# [What you need to do]
Starting at the first line and ending at the last, output the data exactly.
_ _ _
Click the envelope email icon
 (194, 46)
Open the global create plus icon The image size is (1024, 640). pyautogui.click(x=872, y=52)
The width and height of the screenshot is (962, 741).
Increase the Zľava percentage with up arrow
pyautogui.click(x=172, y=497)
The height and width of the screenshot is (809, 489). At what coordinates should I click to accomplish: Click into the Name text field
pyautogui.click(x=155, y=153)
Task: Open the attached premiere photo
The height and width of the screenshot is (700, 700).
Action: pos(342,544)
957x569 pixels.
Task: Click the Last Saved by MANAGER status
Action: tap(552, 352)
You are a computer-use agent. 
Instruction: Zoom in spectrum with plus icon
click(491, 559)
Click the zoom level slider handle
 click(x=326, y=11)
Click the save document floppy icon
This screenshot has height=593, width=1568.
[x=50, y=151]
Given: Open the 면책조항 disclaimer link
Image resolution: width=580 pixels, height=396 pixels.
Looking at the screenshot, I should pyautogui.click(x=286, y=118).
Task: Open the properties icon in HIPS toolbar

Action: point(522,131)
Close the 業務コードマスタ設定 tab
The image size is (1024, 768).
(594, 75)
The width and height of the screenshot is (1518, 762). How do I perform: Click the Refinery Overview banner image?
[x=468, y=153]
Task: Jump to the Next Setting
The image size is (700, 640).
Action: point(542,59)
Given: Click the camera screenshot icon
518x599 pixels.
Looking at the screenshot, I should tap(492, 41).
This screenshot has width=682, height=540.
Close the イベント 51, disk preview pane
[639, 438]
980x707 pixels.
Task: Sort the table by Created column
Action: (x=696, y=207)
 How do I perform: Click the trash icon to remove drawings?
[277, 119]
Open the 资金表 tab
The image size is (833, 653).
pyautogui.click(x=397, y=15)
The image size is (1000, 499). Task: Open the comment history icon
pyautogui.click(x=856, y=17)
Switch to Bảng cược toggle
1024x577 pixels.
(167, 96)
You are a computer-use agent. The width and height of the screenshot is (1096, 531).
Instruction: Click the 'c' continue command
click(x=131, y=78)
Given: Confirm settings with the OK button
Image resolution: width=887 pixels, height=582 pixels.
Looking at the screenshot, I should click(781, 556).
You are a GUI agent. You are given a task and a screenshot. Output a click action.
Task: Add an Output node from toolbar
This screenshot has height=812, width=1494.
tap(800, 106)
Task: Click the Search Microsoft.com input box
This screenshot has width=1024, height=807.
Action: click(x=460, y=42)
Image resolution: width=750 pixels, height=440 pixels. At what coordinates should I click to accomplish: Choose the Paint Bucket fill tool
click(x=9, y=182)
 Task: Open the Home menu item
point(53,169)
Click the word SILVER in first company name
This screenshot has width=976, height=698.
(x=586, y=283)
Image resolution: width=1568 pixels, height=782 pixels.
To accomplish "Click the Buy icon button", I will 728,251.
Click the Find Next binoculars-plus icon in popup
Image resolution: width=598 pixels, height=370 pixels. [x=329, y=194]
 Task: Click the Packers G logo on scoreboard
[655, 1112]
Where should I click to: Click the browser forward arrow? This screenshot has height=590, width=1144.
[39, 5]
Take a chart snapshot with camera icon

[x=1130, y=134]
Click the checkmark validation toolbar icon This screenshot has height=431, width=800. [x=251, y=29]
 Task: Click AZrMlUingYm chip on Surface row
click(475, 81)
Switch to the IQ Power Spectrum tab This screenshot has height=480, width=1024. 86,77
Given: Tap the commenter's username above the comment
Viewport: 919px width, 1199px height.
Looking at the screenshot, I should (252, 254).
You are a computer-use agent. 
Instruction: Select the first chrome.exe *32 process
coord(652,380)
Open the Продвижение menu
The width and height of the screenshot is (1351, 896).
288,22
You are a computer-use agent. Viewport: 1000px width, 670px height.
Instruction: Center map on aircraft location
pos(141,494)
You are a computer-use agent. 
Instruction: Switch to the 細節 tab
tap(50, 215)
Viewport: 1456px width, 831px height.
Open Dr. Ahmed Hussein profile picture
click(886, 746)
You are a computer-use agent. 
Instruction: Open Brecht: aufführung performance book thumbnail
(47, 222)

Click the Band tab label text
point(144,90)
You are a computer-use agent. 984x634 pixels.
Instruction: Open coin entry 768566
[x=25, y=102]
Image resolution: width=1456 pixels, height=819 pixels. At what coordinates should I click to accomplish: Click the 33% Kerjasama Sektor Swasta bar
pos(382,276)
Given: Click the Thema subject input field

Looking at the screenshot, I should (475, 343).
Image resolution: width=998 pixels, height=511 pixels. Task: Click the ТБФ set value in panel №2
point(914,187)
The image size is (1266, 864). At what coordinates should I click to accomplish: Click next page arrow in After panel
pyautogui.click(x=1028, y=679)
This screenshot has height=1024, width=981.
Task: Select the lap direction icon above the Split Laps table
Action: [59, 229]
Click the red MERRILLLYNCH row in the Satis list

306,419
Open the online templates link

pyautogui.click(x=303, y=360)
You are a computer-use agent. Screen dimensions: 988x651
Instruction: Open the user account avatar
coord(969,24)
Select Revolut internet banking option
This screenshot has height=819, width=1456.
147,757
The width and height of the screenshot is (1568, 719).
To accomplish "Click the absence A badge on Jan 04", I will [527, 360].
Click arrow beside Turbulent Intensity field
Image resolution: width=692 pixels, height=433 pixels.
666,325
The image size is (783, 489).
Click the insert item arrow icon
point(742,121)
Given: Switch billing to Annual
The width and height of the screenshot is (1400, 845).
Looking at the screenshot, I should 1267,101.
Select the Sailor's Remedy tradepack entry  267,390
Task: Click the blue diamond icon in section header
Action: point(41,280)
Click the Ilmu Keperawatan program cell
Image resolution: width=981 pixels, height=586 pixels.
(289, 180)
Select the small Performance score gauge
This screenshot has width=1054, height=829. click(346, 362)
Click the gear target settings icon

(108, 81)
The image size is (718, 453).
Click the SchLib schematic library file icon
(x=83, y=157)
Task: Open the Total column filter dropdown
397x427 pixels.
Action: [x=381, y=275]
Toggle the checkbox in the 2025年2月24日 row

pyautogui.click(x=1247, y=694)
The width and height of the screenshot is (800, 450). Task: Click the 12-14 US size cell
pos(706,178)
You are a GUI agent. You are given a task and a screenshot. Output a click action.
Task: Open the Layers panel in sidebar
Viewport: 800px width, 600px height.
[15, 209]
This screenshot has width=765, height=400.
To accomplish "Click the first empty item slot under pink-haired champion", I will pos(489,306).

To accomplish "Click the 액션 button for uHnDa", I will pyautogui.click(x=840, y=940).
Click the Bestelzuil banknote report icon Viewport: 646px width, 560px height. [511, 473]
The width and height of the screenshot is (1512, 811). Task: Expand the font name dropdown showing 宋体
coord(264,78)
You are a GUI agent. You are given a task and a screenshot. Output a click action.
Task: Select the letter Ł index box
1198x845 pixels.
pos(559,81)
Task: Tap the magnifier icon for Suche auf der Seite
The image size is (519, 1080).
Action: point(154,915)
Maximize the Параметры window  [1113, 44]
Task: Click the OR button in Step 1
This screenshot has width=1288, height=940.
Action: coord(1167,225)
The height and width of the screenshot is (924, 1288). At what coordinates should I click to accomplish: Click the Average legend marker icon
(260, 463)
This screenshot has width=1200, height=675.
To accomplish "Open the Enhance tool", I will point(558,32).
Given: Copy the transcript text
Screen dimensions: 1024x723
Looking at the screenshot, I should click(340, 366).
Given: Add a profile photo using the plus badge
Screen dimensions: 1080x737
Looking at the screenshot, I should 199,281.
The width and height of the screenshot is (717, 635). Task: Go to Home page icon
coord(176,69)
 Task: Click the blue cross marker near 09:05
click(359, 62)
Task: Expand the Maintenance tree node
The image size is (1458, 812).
_ _ _
# [Answer area]
Click the envelope email icon
 (194, 46)
Open the global create plus icon The image size is (1024, 640). pyautogui.click(x=872, y=52)
The width and height of the screenshot is (962, 741).
Increase the Zľava percentage with up arrow
pyautogui.click(x=172, y=497)
The height and width of the screenshot is (809, 489). At what coordinates should I click to accomplish: Click into the Name text field
pyautogui.click(x=155, y=153)
Task: Open the attached premiere photo
The height and width of the screenshot is (700, 700).
Action: pos(342,544)
957x569 pixels.
Task: Click the Last Saved by MANAGER status
Action: tap(552, 352)
You are a computer-use agent. 
Instruction: Zoom in spectrum with plus icon
click(491, 559)
Click the zoom level slider handle
 click(x=326, y=11)
Click the save document floppy icon
This screenshot has height=593, width=1568.
[x=50, y=151]
Given: Open the 면책조항 disclaimer link
Image resolution: width=580 pixels, height=396 pixels.
Looking at the screenshot, I should pyautogui.click(x=286, y=118).
Task: Open the properties icon in HIPS toolbar

Action: point(522,131)
Close the 業務コードマスタ設定 tab
The image size is (1024, 768).
(594, 75)
The width and height of the screenshot is (1518, 762). How do I perform: Click the Refinery Overview banner image?
[x=468, y=153]
Task: Jump to the Next Setting
The image size is (700, 640).
Action: point(542,59)
Given: Click the camera screenshot icon
518x599 pixels.
Looking at the screenshot, I should tap(492, 41).
This screenshot has width=682, height=540.
Close the イベント 51, disk preview pane
[639, 438]
980x707 pixels.
Task: Sort the table by Created column
Action: (x=696, y=207)
 How do I perform: Click the trash icon to remove drawings?
[277, 119]
Open the 资金表 tab
The image size is (833, 653).
pyautogui.click(x=397, y=15)
The image size is (1000, 499). Task: Open the comment history icon
pyautogui.click(x=856, y=17)
Switch to Bảng cược toggle
1024x577 pixels.
(167, 96)
You are a computer-use agent. The width and height of the screenshot is (1096, 531).
Instruction: Click the 'c' continue command
click(x=131, y=78)
Given: Confirm settings with the OK button
Image resolution: width=887 pixels, height=582 pixels.
Looking at the screenshot, I should click(781, 556).
You are a GUI agent. You are given a task and a screenshot. Output a click action.
Task: Add an Output node from toolbar
This screenshot has height=812, width=1494.
tap(800, 106)
Task: Click the Search Microsoft.com input box
This screenshot has width=1024, height=807.
Action: click(x=460, y=42)
Image resolution: width=750 pixels, height=440 pixels. At what coordinates should I click to accomplish: Choose the Paint Bucket fill tool
click(x=9, y=182)
 Task: Open the Home menu item
point(53,169)
Click the word SILVER in first company name
This screenshot has width=976, height=698.
(x=586, y=283)
Image resolution: width=1568 pixels, height=782 pixels.
To accomplish "Click the Buy icon button", I will 728,251.
Click the Find Next binoculars-plus icon in popup
Image resolution: width=598 pixels, height=370 pixels. [x=329, y=194]
 Task: Click the Packers G logo on scoreboard
[655, 1112]
Where should I click to: Click the browser forward arrow? This screenshot has height=590, width=1144.
[39, 5]
Take a chart snapshot with camera icon

[x=1130, y=134]
Click the checkmark validation toolbar icon This screenshot has height=431, width=800. [x=251, y=29]
 Task: Click AZrMlUingYm chip on Surface row
click(475, 81)
Switch to the IQ Power Spectrum tab This screenshot has height=480, width=1024. 86,77
Given: Tap the commenter's username above the comment
Viewport: 919px width, 1199px height.
Looking at the screenshot, I should (252, 254).
You are a computer-use agent. 
Instruction: Select the first chrome.exe *32 process
coord(652,380)
Open the Продвижение menu
The width and height of the screenshot is (1351, 896).
288,22
You are a computer-use agent. Viewport: 1000px width, 670px height.
Instruction: Center map on aircraft location
pos(141,494)
You are a computer-use agent. 
Instruction: Switch to the 細節 tab
tap(50, 215)
Viewport: 1456px width, 831px height.
Open Dr. Ahmed Hussein profile picture
click(886, 746)
You are a computer-use agent. 
Instruction: Open Brecht: aufführung performance book thumbnail
(47, 222)

Click the Band tab label text
point(144,90)
You are a computer-use agent. 984x634 pixels.
Instruction: Open coin entry 768566
[x=25, y=102]
Image resolution: width=1456 pixels, height=819 pixels. At what coordinates should I click to accomplish: Click the 33% Kerjasama Sektor Swasta bar
pos(382,276)
Given: Click the Thema subject input field

Looking at the screenshot, I should (475, 343).
Image resolution: width=998 pixels, height=511 pixels. Task: Click the ТБФ set value in panel №2
point(914,187)
The image size is (1266, 864). At what coordinates should I click to accomplish: Click next page arrow in After panel
pyautogui.click(x=1028, y=679)
This screenshot has height=1024, width=981.
Task: Select the lap direction icon above the Split Laps table
Action: [59, 229]
Click the red MERRILLLYNCH row in the Satis list

306,419
Open the online templates link

pyautogui.click(x=303, y=360)
You are a computer-use agent. Screen dimensions: 988x651
Instruction: Open the user account avatar
coord(969,24)
Select Revolut internet banking option
This screenshot has height=819, width=1456.
147,757
The width and height of the screenshot is (1568, 719).
To accomplish "Click the absence A badge on Jan 04", I will [527, 360].
Click arrow beside Turbulent Intensity field
Image resolution: width=692 pixels, height=433 pixels.
666,325
The image size is (783, 489).
Click the insert item arrow icon
point(742,121)
Given: Switch billing to Annual
The width and height of the screenshot is (1400, 845).
Looking at the screenshot, I should 1267,101.
Select the Sailor's Remedy tradepack entry  267,390
Task: Click the blue diamond icon in section header
Action: point(41,280)
Click the Ilmu Keperawatan program cell
Image resolution: width=981 pixels, height=586 pixels.
(289, 180)
Select the small Performance score gauge
This screenshot has width=1054, height=829. click(346, 362)
Click the gear target settings icon

(108, 81)
The image size is (718, 453).
Click the SchLib schematic library file icon
(x=83, y=157)
Task: Open the Total column filter dropdown
397x427 pixels.
Action: [x=381, y=275]
Toggle the checkbox in the 2025年2月24日 row

pyautogui.click(x=1247, y=694)
The width and height of the screenshot is (800, 450). Task: Click the 12-14 US size cell
pos(706,178)
You are a GUI agent. You are given a task and a screenshot. Output a click action.
Task: Open the Layers panel in sidebar
Viewport: 800px width, 600px height.
[15, 209]
This screenshot has width=765, height=400.
To accomplish "Click the first empty item slot under pink-haired champion", I will pos(489,306).

To accomplish "Click the 액션 button for uHnDa", I will pyautogui.click(x=840, y=940).
Click the Bestelzuil banknote report icon Viewport: 646px width, 560px height. [511, 473]
The width and height of the screenshot is (1512, 811). Task: Expand the font name dropdown showing 宋体
coord(264,78)
You are a GUI agent. You are given a task and a screenshot. Output a click action.
Task: Select the letter Ł index box
1198x845 pixels.
pos(559,81)
Task: Tap the magnifier icon for Suche auf der Seite
The image size is (519, 1080).
Action: point(154,915)
Maximize the Параметры window  [1113, 44]
Task: Click the OR button in Step 1
This screenshot has width=1288, height=940.
Action: coord(1167,225)
The height and width of the screenshot is (924, 1288). At what coordinates should I click to accomplish: Click the Average legend marker icon
(260, 463)
This screenshot has width=1200, height=675.
To accomplish "Open the Enhance tool", I will point(558,32).
Given: Copy the transcript text
Screen dimensions: 1024x723
Looking at the screenshot, I should click(340, 366).
Given: Add a profile photo using the plus badge
Screen dimensions: 1080x737
Looking at the screenshot, I should 199,281.
The width and height of the screenshot is (717, 635). Task: Go to Home page icon
coord(176,69)
 Task: Click the blue cross marker near 09:05
click(359, 62)
Task: Expand the Maintenance tree node
The image size is (1458, 812).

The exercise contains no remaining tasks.